All terms used in this Acquisition Priorities document are as defined in the Acquisition Policy for the City of Toronto Archives.
This document is to be used in coordination with the Acquisition Policy for the City of Toronto Archives (approved in 2018). It provides additional information about the acquisition and disposal of archival records and documents, and outlines key areas in which we seek to build the Archives’ holdings.
Acquisition Priorities will be reviewed by Archival Services staff every five years or more frequently as required.
What We Collect
The City of Toronto Archives preserves and provides access to government records of enduring value regardless of media or format, that provide evidence of the decisions, policies, and activities of the City of Toronto and its predecessor municipalities. Archival Services also acquires, preserves, and provides access to non-government records that make a significant contribution to an understanding of the development of the City, its natural and built environment, and the people who lived, worked, or had an impact upon Toronto.
We are aware that there are gaps in our holdings and that some areas are not currently well represented. At the same time, some areas are very well represented and we do not require additional similar material. In addition, we are addressing the challenge of capturing born-digital records effectively and efficiently, and ensuring their ongoing preservation.
The following areas have been identified (2017) as weaknesses in our holdings, and we are therefore receptive to donation offers that reflect the following subjects:
- Toronto’s diverse communities
- Toronto’s neighbourhood or grass roots organizations
- Toronto’s music scene, particularly relating to jazz, folk, and punk music
- Toronto’s priority neighbourhoods, for example, Rexdale, Flemington Park, Malvern, etc.
The following are areas for which we currently have sufficient representation, and are not seeking to add additional records or documents:
- Architectural records (drawings and business records) from the second half of the 20th century.

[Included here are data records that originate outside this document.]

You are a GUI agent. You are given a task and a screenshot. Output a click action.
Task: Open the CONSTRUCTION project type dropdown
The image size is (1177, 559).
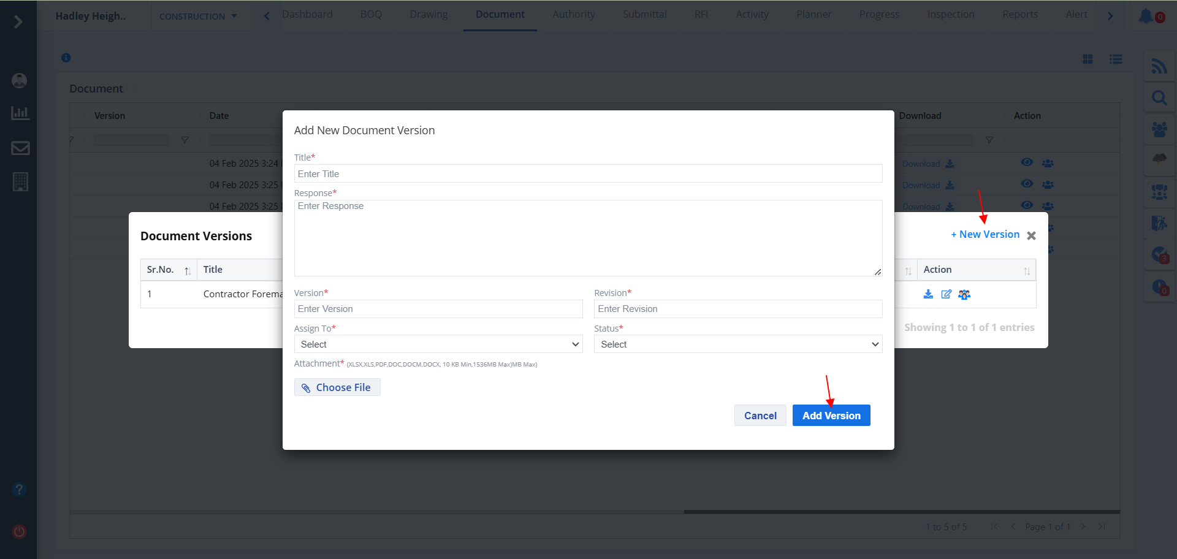(198, 17)
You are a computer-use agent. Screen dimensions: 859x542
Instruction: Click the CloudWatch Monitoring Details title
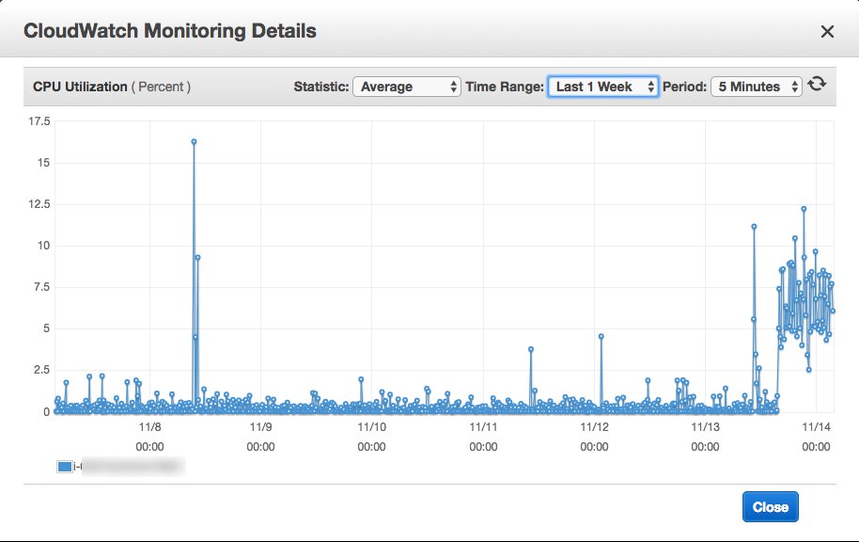coord(169,31)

Photographs of the built environment, however, are welcome
- Administrative and fund-raising records of large arts organizations
- Transit-related records post 1950
- Artistic works, particularly photographs, that are conceptual in nature, rather than documentary in nature
What We Do Not Collect
- Material with no link to the history of Toronto or former municipalities
- Material which duplicates or is similar to existing holdings
- Material which duplicates the holdings of other repositories or is available on the internet
- Readily available published material (unless relating to Toronto), including books and articles available online
- Material relating to routine activities, regardless of whether these activities occurred in Toronto, or were undertaken by Torontonians
- Photocopies or facsimiles of archival material
- Material in languages other than English, unless the material, with assistance from the donor or another resource, can be adequately described in the Archives’ database
- Material in any form which we do not have the capability to preserve and make available to the public. For example: obsolete formats of audio-visual or electronic records, or records that are so fragile that they cannot be handled
Such items may, however, be retained if they form an integral part of an archival fonds or collection.